1. the ak47 functions so well/dependably because the ammunition has never changed. it remains 123 grains at a modest velocity, and the case is designed to facilitate easy extraction & dependable function.
2. the ar-15 is one of the great arms systems ever developed, because it will function with almost any ammunition/caliber/bullet shape/bullet weight/case design that anyone cares to put in it. 5.56x45mm, 7.62x39mm, 6.8mm rem spc, 9x19mm, .450 whatevers, .300 blackout, wildcats of any description, so long as they fit into & function from the basic magazine.– sometimes you gotta get a little fiddily with the return springs, and bolt faces gotta match, but almost anything will function and cycle through an ar-15, regardless of rifle configuration and barrel lengths, and gas tube length. sometimes not so well, especially with gas tubes (read, “dwell timing”), but the damned things will work.
common to the ak and the ar are the reciprocating bolt carrier, and rotating bolt for engagement into battery. no delayed this, delayed that, flaps or anything exotic which are highly sensitive to pressure curves and dwell times, just good old reliable and rugged components. the ak gets the nod there, (especially the extractor), and the ar gets the nod on ammunition tolerance.

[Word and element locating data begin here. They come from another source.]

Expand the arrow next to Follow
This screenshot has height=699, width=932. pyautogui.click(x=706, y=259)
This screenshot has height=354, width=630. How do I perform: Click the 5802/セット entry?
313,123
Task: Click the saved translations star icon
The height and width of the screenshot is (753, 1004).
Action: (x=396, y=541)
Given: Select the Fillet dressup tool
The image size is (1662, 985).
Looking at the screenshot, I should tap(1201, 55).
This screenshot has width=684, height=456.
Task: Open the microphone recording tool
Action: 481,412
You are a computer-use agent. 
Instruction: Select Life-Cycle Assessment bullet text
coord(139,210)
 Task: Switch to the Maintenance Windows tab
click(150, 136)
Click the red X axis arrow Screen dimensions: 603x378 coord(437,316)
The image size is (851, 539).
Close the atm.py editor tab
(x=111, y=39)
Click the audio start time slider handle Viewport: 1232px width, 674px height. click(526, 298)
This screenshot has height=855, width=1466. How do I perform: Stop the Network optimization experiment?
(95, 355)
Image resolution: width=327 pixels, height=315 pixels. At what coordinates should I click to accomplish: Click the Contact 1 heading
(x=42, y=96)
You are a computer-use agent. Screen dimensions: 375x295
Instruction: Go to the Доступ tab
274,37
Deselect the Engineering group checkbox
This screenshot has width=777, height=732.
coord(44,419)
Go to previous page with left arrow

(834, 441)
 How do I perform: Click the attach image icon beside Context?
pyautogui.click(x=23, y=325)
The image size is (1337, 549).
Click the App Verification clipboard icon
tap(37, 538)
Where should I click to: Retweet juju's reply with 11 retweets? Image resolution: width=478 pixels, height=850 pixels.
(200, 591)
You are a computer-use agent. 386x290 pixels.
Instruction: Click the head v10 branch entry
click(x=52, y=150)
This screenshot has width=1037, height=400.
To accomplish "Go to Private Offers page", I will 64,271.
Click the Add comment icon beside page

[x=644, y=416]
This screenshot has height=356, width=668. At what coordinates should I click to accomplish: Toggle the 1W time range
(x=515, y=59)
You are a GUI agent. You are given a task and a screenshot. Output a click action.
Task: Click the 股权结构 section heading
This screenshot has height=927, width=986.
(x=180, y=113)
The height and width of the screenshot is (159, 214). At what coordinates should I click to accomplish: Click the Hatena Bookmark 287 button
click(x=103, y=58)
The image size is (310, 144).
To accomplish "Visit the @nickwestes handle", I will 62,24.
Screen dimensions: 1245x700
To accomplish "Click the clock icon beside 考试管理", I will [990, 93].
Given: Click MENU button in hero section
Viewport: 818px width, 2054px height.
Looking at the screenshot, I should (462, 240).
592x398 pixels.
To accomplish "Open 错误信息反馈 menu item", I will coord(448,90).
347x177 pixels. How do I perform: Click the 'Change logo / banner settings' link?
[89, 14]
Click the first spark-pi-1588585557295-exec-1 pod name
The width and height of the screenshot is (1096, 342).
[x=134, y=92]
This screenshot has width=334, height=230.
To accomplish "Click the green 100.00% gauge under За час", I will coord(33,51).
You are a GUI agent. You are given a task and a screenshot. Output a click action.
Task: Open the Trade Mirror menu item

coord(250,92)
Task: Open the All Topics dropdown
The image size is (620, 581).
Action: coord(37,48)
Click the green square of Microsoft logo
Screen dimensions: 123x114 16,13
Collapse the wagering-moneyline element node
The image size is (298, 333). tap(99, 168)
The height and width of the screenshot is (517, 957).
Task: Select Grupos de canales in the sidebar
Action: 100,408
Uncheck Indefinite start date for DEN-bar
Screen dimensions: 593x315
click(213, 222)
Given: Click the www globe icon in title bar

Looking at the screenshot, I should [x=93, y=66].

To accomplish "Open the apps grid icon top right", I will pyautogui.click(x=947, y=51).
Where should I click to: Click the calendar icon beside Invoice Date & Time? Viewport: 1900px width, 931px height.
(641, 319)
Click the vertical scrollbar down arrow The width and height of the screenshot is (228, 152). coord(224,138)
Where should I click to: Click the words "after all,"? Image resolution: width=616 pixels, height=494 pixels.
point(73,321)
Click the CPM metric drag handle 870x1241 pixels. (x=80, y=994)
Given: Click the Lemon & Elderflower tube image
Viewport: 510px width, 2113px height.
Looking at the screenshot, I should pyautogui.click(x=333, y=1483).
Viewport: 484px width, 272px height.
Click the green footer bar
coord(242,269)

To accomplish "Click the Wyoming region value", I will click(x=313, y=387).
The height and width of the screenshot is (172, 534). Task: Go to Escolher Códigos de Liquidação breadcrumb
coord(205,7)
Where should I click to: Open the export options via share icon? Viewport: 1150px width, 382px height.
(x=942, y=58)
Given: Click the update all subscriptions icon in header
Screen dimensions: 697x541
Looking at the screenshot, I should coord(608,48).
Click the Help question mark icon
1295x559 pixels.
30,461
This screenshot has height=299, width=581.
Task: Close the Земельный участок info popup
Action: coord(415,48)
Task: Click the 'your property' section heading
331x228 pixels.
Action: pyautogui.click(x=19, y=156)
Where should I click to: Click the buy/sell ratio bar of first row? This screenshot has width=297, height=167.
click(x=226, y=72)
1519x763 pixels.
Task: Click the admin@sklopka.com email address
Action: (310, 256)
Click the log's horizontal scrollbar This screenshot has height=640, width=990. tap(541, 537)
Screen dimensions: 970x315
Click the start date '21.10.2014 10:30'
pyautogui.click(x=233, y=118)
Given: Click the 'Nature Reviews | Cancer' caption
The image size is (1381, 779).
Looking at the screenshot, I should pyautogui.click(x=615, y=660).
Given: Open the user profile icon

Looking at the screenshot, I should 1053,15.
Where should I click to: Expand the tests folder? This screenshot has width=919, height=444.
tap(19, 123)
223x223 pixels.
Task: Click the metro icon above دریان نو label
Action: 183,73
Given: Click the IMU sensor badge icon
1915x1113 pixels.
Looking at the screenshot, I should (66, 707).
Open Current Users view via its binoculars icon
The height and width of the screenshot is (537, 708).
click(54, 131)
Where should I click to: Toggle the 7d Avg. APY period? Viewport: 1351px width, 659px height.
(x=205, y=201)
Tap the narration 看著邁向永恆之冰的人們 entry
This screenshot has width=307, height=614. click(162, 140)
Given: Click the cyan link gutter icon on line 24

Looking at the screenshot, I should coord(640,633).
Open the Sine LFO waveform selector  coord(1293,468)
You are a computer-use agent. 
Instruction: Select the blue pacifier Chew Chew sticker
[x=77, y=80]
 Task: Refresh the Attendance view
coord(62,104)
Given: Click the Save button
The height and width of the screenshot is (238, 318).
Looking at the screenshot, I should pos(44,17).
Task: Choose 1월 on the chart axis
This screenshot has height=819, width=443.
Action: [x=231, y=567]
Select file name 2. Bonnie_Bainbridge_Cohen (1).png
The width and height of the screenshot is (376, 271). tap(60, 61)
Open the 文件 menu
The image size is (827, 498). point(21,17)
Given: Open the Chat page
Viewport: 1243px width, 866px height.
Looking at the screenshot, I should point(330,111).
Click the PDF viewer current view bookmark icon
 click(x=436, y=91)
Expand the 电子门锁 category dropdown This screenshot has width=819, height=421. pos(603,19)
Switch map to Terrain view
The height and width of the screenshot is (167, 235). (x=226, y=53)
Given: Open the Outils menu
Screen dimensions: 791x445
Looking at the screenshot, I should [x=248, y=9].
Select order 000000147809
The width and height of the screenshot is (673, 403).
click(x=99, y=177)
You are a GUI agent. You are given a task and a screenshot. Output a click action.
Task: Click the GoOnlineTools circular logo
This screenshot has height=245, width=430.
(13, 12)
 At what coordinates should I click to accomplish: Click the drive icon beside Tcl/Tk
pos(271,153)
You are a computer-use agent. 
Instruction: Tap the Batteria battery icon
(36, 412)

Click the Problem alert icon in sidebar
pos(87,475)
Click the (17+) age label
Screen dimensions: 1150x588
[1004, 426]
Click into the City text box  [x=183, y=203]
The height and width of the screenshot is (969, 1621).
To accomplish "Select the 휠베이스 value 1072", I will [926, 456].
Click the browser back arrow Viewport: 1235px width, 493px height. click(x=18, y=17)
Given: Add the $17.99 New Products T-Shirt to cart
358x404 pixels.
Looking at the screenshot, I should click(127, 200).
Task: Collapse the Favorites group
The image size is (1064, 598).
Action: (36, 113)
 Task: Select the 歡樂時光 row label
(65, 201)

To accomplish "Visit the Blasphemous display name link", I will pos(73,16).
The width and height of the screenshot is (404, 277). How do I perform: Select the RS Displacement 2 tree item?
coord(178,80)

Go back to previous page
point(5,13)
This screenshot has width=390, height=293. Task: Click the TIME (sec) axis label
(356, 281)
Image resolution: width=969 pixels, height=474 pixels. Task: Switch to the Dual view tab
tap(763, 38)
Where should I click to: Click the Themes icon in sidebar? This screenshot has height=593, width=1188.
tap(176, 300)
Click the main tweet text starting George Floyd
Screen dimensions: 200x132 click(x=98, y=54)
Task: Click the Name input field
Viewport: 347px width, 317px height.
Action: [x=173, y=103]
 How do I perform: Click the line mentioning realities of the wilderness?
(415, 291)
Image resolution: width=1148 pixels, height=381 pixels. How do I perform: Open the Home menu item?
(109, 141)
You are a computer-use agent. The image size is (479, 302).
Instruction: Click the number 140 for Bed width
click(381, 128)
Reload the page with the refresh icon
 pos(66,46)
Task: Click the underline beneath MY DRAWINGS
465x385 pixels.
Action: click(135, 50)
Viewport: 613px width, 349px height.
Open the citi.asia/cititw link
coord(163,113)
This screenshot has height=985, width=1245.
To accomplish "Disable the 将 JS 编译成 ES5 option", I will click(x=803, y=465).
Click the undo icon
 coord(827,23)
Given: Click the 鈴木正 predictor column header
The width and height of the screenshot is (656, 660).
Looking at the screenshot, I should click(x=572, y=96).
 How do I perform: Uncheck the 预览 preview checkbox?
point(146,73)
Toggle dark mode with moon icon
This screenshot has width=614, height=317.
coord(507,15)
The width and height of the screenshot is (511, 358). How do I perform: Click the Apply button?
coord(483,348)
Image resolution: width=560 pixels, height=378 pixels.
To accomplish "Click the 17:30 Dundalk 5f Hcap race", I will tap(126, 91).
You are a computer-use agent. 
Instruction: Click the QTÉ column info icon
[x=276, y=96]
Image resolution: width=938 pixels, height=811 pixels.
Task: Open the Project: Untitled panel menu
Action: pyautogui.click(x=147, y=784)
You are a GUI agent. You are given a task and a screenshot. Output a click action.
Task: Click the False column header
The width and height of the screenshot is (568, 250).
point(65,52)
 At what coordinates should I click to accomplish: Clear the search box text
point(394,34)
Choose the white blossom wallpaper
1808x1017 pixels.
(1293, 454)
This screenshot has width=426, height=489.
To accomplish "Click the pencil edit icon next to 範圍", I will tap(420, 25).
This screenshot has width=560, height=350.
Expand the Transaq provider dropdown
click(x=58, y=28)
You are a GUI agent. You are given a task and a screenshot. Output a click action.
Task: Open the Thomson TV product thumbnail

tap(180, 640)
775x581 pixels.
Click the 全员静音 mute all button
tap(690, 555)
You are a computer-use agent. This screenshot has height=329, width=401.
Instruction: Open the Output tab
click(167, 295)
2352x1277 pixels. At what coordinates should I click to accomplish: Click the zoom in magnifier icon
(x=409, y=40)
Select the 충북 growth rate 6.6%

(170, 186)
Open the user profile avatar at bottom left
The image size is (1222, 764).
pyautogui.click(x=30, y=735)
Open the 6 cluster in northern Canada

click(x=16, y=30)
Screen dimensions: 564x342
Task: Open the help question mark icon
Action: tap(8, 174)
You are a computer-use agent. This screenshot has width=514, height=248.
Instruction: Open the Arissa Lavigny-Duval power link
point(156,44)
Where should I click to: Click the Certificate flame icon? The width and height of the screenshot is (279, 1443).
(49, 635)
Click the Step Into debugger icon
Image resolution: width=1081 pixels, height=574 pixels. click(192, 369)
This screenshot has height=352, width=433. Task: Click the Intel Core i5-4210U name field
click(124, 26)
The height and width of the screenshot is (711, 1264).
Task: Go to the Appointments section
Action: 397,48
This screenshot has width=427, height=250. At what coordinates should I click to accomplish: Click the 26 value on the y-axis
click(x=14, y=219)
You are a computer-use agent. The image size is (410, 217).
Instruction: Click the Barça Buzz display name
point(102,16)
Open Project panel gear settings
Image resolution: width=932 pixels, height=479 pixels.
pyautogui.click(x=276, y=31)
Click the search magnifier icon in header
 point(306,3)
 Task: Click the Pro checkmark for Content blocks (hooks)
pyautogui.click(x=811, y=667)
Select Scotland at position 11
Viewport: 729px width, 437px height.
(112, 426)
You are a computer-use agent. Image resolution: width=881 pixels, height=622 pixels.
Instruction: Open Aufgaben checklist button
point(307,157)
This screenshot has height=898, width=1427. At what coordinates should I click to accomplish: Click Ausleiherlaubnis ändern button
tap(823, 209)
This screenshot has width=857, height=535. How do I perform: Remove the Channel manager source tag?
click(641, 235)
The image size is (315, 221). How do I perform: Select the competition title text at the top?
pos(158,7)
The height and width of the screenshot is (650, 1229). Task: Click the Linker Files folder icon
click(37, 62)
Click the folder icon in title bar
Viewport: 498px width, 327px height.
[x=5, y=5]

for any number of reasons i prefer the ar, but i pay very close attention to extraction issues … keep the rifle clean and oiled, and don’t get stupid with pressures, and use clean burning powders, and you have a system you can bet your life on.
p.s. i am becoming extremely fond of the .300 acc blackout, a very good house gun. beats any pistol ever made, and easy to shoot and manage.